In addition, in clinical samples of lung adenocarcinoma and breast cancer, GZMM expression was also identified (Figure 2D and Figure 2E). These results indicate that GZMM was universally expressed by clinical malignant cells and may be correlated with metastasis and lymphatic metastasis.

GZMM enhanced chemoresistance in murine tumor cells

Since the microarray results indicate GZMM was upregulated in 5-FU-treated CT26 cells, we validate it by Quantitative RT-PCR and western blot in CT26 and 4T1 cells. As revealed in (Figure 3A and Figure 3B), after 5-FU Treated, GZMM was indeed aberrantly elevated.

Figure 3. GZMM enhances chemoresistance in murine tumor cells.

Figure 3

(A-B) The mRNA and protein levels of GZMM in 5-FU-treated (2 μg/mL, as we described previously) CT26, 4T1 and control cells were analyzed by qRT-PCR and western blot. (C-D) Efficiency of stable GZMM knockdown in CT26 and LLC were determined by qRT-PCR and western blot. (E-F) Efficiency of GZMM overexpression in CT26 and 4T1 were shown. β-actin was included as an internal loading control. (G) CT26-NC, CT26-sh GZMM, (H) LLC-NC, and LLC-sh GZMM cells were treated with 5-FU (2 μg/ml), DDP (2 μg/mL) or doxorubicin (2 μg/ml) and control medium. After 24 or 48 hours, the variable cell percentage was determined by CCK-8 assay. (I) CT26-NC, CT26-GZMM were treated with 5-FU (4 μg/ml), doxorubicin (2 μg/ml), 4T1-NC, 4T1-GZMM were treated with 5-FU (2 μg/ml) or DDP (2 μg/mL) and control medium. After 24 or 48 hours, the variable cell percentage was determined by CCK-8 assay. The experiments were repeated three times with similar results. *p<0.05, **p<0.01. n=3. The data are presented as the means ± SEM.
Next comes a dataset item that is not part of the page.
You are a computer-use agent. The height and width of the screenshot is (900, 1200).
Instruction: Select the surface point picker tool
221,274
To identify whether the expression of GZMM plays an important role in the maintenance of chemoresistance, we infected 4T1 and CT26 cells with lentivirus to generate cells that stably express the empty vector and the cDNA of murine GZMM, and infected LLC and CT26 cells to generate cells that were stably knockdown of GZMM and control cells. Quantitative RT-PCR and western blot were used to confirme the efficiency of gene transduction and protein expression (Figure 3C-3F). These cells were tested to determine their capacity of proliferation and sensitivity to chemotherapeutics in vitro. As shown in Figure S3, GZMM had almost no significant influence on the proliferation of 4T1, LLC, CT26 cells. 5-FU, Doxorubicin (DOX) and cis-platinum (DDP), as several types of common chemotherapeutics, were applied to assess the role of GZMM in the resistance to chemotherapeutics. As the results shown in (Figure 3G-3J), GZMM knockdown enhanced the sensitivity to cytotoxicity due to chemotherapy than the control, whereas GZMM overexpression promoted the survival of cells undergoing treatment with chemotherapeutics. Thus, these results indicated that the expression of GZMM can enhance the resistance to common chemotherapeutics.
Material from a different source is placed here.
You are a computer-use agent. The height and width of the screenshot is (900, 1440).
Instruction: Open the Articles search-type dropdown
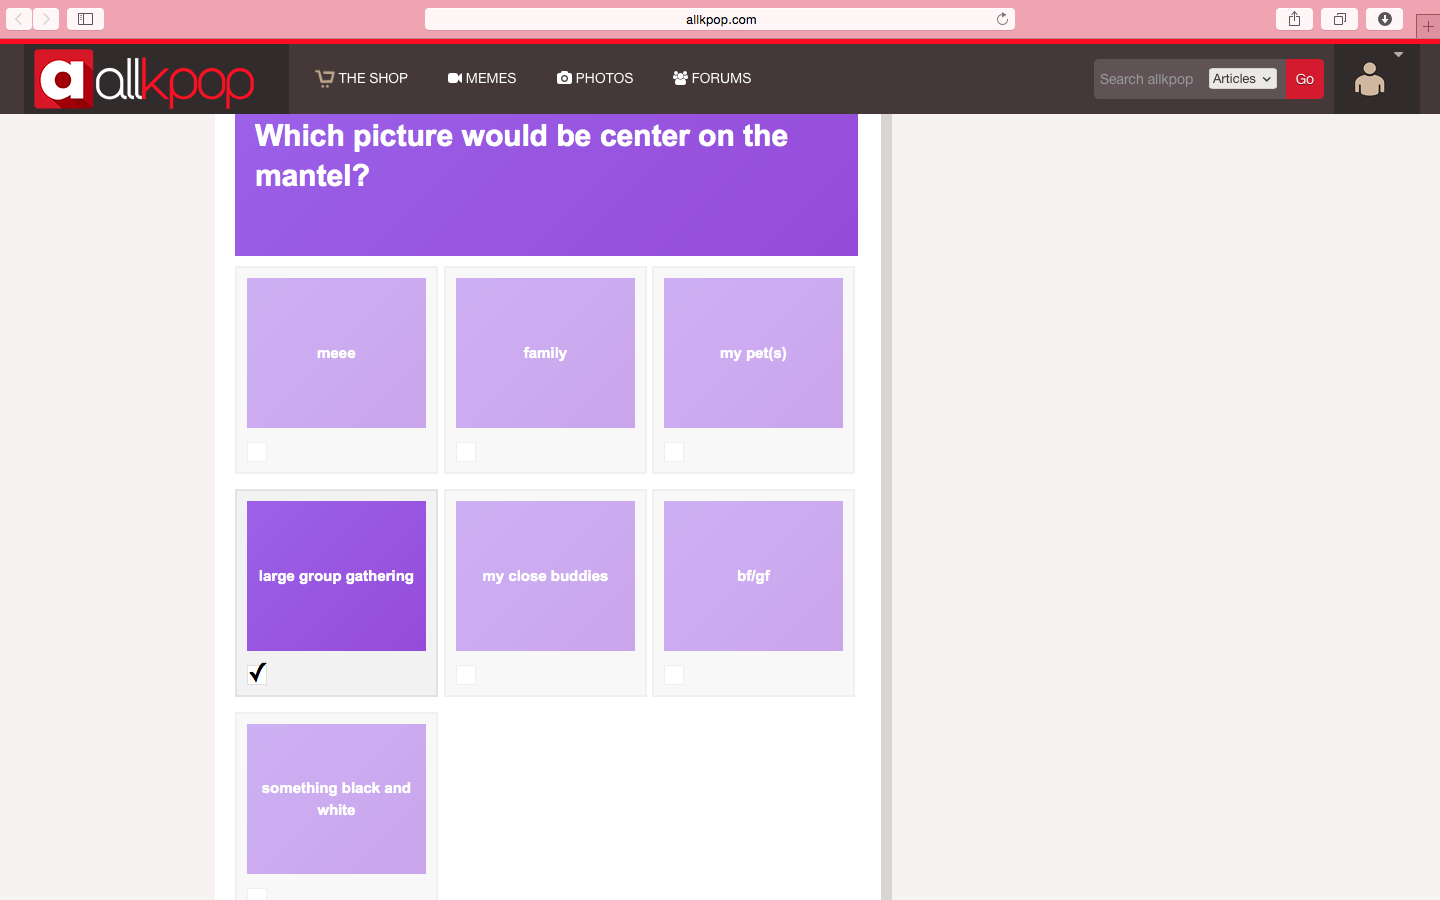1242,79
GZMM promotes colony forming capacity, invasiveness and cytokine secretion in vitro

Since GZMM seldom influence the proliferation of tumor cells, we attempted to exam the effect on cloning forming. As the (Figure 4A and Figure 4B) shown, 4T1-GZMM could form more visible colonies than the control cells, while less colonies formed by CT26-sh GZMM compared with counterparts. This observation could explain GZMM enhanced chemoresistance via heightening clone formation in some degree.
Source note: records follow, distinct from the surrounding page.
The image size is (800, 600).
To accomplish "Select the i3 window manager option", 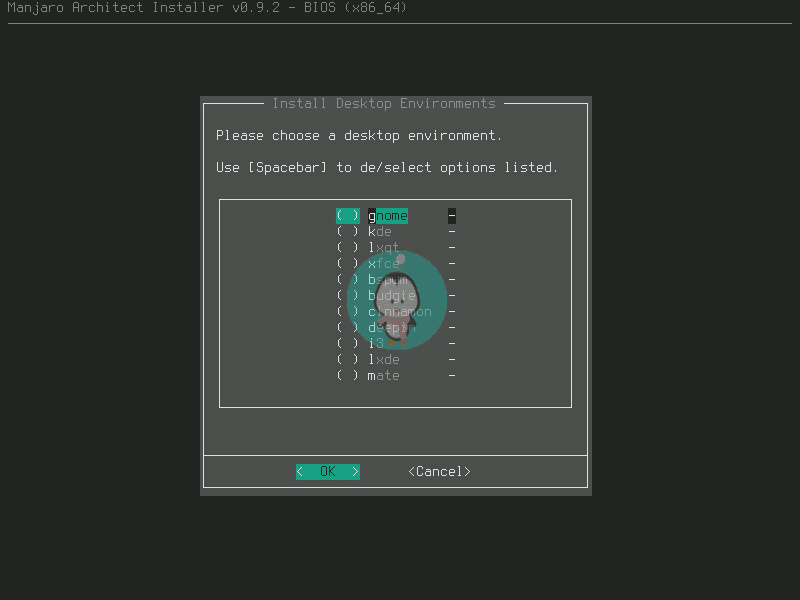I will point(349,343).
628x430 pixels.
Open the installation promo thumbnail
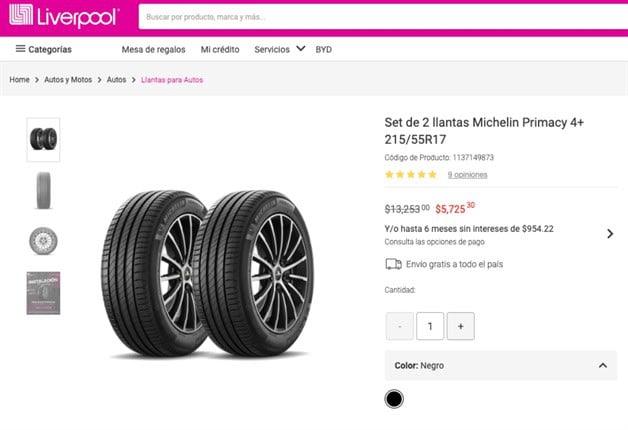(x=43, y=292)
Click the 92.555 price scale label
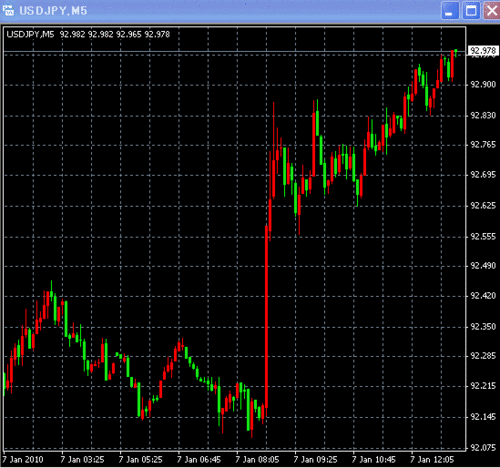The image size is (500, 468). coord(483,237)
Figure 4. GZMM promotes cloning forming capacity, invasiveness and cytokine secretion in vitro.

Figure 4

(A-B) 300 or 500 cells were seeded in 60mm-plates in quadruplicate with complete medium and cultured for one week at 37°C. After cultured, cells were fixed, stained with Giemsa and counted as shown. (C-D) The secreted murine VEGF and IL-6 protein levels in the supernatants of CT26-NC, CT26-sh GZMM, 4T1-NC, and 4T1-GZMM cells were measured by an ELISA kit. (E-F) The cells were seeded in the upper chamber with matrigel. After incubation for 20 h, the cells that migrated to the lower surface of the membrane were counted, as shown in the figure. The data are expressed as the mean values ± SEM from one experiment performed in triplicate from three independent experiments. **p<0.01, ***p<0.001.

Tumor-promoting inflammation and angiogenesis play a significant role in the development and progression of a variety of animal and human cancer models, as indicated by epidemiological and experimental evidence. Therefore, we performed ELISA for several types of cytokines released from in vitro-cultured CT26-sh GZMM, CT26-NC, 4T1-NC and 4T1-GZMM. The results revealed a significant decrease in interleukin-6 (IL-6) and vascular endothelial growth factor (VEGF) upon CT26-sh GZMM treatment compared with the control, whereas 4T1-GZMM produced more VEGF and IL-6 than its counterparts (Figure 4C-4D). We observed the relationship between GZMM expression and the secretion of IL-6 and VEGF from cancer cells for the first time.

Extracellular matrix degradation by proteolysis is critical for tumor invasion and metastasis [15]. We hypothesized that GZMM, as a serine protease, may promote tumor invasion by hydrolyzing its substrates contained in matrigel. To investigate whether the expression of GZMM enhances tumor invasion, we used a transwell chamber with 3-mm-thick matrigel. As revealed in (Figure 4E and Figure 4F), the number of CT26-sh GZMM cells invading through the matrigel to the lower chamber was markedly decreased compared with the control cells after 20 hours of incubation, whereas the 4T1-GZMM cells showed to be more invasive than the counterparts. These results provide the first evidence of GZMM promoting tumor invasion in vitro.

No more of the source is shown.